Fished down river this morning journeying over 6 miles to lakes just upstream from famous "g"s bend that I had only heard of. Rum creek, "G"s lake, and Bouge Chitto. Rum creek was a big disappointment as it is completely blocked by a 3 mile mat of hyacinth. Chitto was not as I expected either looking more like a Garçon point bayou. Lots of grass and very shallow. It's a big lake and we didn't see much of it. Its famous for its crappie fishing but I doubt I'll ever go that far again. Caught several decent bass in the river - releasing all. Got to one spot and began to gag on rotten fish smell only to realize it was a rotten gator minus the head and tail. Not sure how he met his demise but he was getting some revenge back on mankind cause he stunk the whole river up!! 
We had a great time, enjoy the pics!, oh and no I am not long arming that bass - he was huge!!!


----------



## JoeyWelch (Sep 25, 2009)

Very Nice.
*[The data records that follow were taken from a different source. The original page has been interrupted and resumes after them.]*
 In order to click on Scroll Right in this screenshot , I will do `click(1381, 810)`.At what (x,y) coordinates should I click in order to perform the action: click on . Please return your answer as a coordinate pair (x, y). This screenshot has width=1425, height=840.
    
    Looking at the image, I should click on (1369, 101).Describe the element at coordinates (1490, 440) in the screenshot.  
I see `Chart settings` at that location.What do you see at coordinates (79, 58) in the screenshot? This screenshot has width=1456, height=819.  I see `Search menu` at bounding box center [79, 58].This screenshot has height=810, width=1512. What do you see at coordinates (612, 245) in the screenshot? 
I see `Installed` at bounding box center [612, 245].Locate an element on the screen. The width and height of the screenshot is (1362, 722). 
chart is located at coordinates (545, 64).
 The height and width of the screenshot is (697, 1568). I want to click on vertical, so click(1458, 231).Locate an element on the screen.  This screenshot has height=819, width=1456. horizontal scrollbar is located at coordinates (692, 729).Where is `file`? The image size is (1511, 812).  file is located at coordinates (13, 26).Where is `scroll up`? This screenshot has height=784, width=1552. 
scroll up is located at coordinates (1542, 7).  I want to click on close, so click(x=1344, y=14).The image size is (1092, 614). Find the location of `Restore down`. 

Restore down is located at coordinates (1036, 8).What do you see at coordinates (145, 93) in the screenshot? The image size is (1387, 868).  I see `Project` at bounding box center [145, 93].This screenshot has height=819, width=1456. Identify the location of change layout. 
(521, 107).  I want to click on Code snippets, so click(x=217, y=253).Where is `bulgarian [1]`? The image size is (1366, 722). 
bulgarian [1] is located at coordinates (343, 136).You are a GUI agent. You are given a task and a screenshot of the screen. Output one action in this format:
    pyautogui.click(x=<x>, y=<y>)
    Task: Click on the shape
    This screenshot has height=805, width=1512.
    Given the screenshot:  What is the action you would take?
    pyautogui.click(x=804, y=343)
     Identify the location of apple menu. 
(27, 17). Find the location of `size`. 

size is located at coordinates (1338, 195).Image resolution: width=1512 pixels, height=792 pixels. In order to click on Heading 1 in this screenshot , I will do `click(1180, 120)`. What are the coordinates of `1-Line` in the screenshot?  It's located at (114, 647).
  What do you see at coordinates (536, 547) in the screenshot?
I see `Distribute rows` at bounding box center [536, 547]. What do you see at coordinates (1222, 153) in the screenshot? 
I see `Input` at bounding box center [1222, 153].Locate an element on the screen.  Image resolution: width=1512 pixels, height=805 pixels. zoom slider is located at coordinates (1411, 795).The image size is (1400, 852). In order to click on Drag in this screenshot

Did you wake the gator or let him finish his nap?


----------



## GROUPERKING (Sep 28, 2011)

Nice ! Looks like about a 9 or 10 pounder to me. Dang all them ticks !


----------



## Jason (Oct 2, 2007)

Glad you got out w/ your son and caught dinner....you go home w/ em, throw em on the table, and tell momma to clean and cook em??? hahaha Way ta go brother!


----------



## jack2 (Mar 19, 2010)

you were almost in selma. next time you're up this way, give me a shout.
i'd love to go crappie fishing with y'all. g's bend is the crappie capital of alabama.

jack


----------



## Bodupp (Oct 3, 2007)

Looks like yall had a blast and got some good eats.

Who won the farting contest?


----------



## jcoss15 (Oct 11, 2010)

Nice! Looks like a great trip.


----------



## BuckWild (Oct 2, 2007)

I thought everyone knew that when you poached gators, that you cut his gut open so the carcass sunk. Dummies


----------